◆ **PROBLEM REQUIREMENTS**: Write out the listing lines again, starting at the line that contains "You are a GUI" and ending with the line that contains "(1338, 224)", and replace "hamburger menu" with "main menu". Leave everything else unchanged.

◆ **DATA SUPPLIED**:

——————————

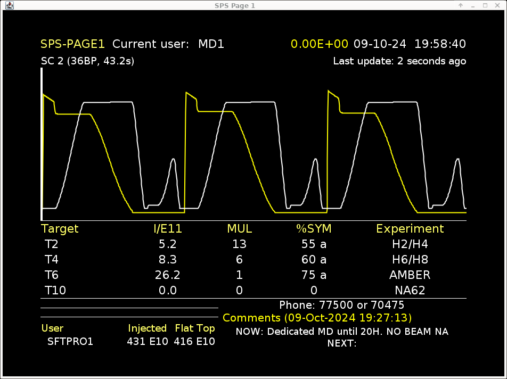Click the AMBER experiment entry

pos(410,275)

——————————

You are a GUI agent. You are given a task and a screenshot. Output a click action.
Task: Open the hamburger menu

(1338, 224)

——————————

◆ **FINISHED TASK**:
You are a GUI agent. You are given a task and a screenshot. Output a click action.
Task: Open the main menu

(1338, 224)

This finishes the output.